START EXERCISE DATA

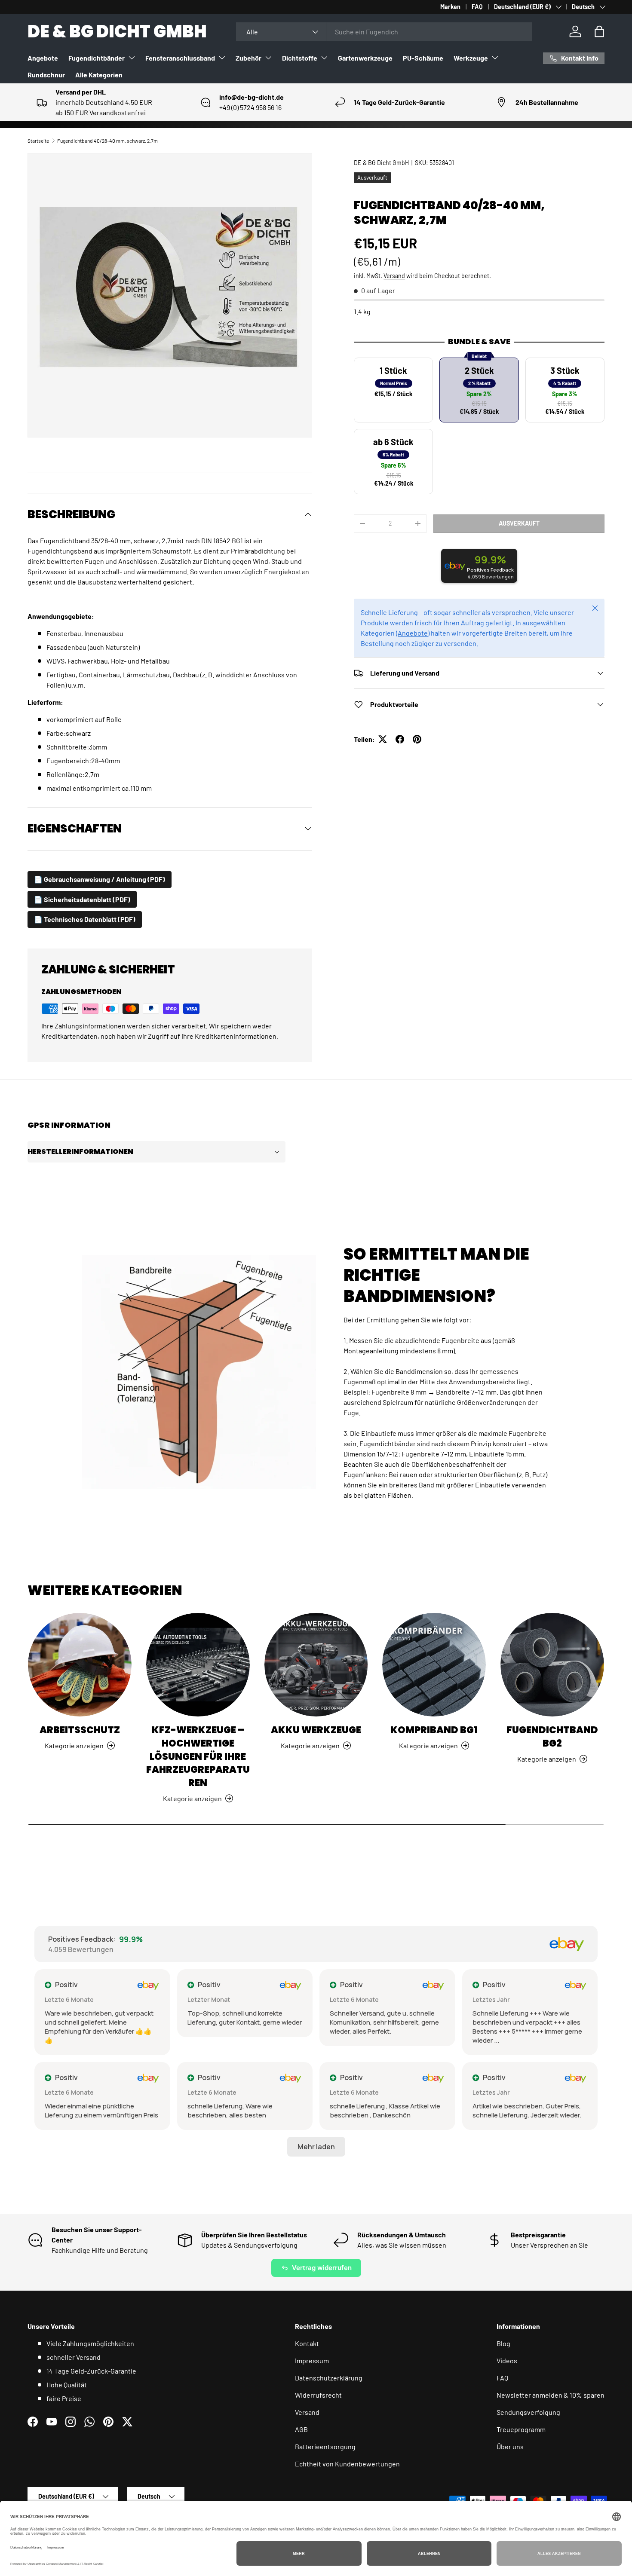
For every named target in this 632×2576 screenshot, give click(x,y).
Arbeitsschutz (80, 1730)
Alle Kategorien (99, 74)
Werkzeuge (471, 58)
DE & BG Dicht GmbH (381, 162)
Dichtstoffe (299, 58)
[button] (599, 31)
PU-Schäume (423, 58)
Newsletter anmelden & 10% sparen (550, 2395)
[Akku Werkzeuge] (316, 1664)
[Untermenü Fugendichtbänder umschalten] (131, 57)
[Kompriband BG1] (434, 1664)
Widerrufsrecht (318, 2395)
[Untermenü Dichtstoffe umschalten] (324, 57)
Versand (394, 275)
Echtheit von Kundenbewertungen (347, 2464)
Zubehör (248, 58)
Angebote (43, 58)
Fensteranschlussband (180, 58)
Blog (503, 2343)
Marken (450, 6)
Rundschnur (46, 74)
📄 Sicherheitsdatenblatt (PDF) (82, 899)
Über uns (510, 2446)
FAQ (477, 6)
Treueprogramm (521, 2429)
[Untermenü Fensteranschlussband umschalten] (222, 57)
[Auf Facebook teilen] (399, 739)
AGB (301, 2429)
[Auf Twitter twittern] (382, 739)
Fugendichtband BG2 (552, 1736)
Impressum (312, 2360)
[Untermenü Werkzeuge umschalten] (495, 57)
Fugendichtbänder (96, 58)
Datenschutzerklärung (328, 2378)
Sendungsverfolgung (528, 2412)
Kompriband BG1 (434, 1730)
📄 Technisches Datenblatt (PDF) (84, 919)
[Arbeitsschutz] (80, 1664)
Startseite (38, 141)
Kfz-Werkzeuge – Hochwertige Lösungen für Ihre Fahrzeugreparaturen (198, 1756)
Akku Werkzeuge (316, 1730)
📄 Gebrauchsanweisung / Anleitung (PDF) (99, 879)
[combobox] (384, 31)
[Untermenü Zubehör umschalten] (268, 57)
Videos (507, 2360)
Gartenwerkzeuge (365, 58)
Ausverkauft (519, 523)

END EXERCISE DATA

> DESCRIPTION OF THE TASK
Would you copy all of the data exactly? Keep the pictures out of it.

> SOLUTION TO THIS EXERCISE
For every named target in this 632×2576 screenshot, give click(x,y).
Arbeitsschutz (80, 1730)
Alle Kategorien (99, 74)
Werkzeuge (471, 58)
DE & BG Dicht GmbH (381, 162)
Dichtstoffe (299, 58)
[button] (599, 31)
PU-Schäume (423, 58)
Newsletter anmelden & 10% sparen (550, 2395)
[Akku Werkzeuge] (316, 1664)
[Untermenü Fugendichtbänder umschalten] (131, 57)
[Kompriband BG1] (434, 1664)
Widerrufsrecht (318, 2395)
[Untermenü Dichtstoffe umschalten] (324, 57)
Versand (394, 275)
Echtheit von Kundenbewertungen (347, 2464)
Zubehör (248, 58)
Angebote (43, 58)
Fensteranschlussband (180, 58)
Blog (503, 2343)
Marken (450, 6)
Rundschnur (46, 74)
📄 Sicherheitsdatenblatt (PDF) (82, 899)
Über uns (510, 2446)
FAQ (477, 6)
Treueprogramm (521, 2429)
[Untermenü Fensteranschlussband umschalten] (222, 57)
[Auf Facebook teilen] (399, 739)
AGB (301, 2429)
[Auf Twitter twittern] (382, 739)
Fugendichtband BG2 (552, 1736)
Impressum (312, 2360)
[Untermenü Werkzeuge umschalten] (495, 57)
Fugendichtbänder (96, 58)
Datenschutzerklärung (328, 2378)
Sendungsverfolgung (528, 2412)
Kompriband BG1 (434, 1730)
📄 Technisches Datenblatt (PDF) (84, 919)
[Arbeitsschutz] (80, 1664)
Startseite (38, 141)
Kfz-Werkzeuge – Hochwertige Lösungen für Ihre Fahrzeugreparaturen (198, 1756)
Akku Werkzeuge (316, 1730)
📄 Gebrauchsanweisung / Anleitung (PDF) (99, 879)
[combobox] (384, 31)
[Untermenü Zubehör umschalten] (268, 57)
Videos (507, 2360)
Gartenwerkzeuge (365, 58)
Ausverkauft (519, 523)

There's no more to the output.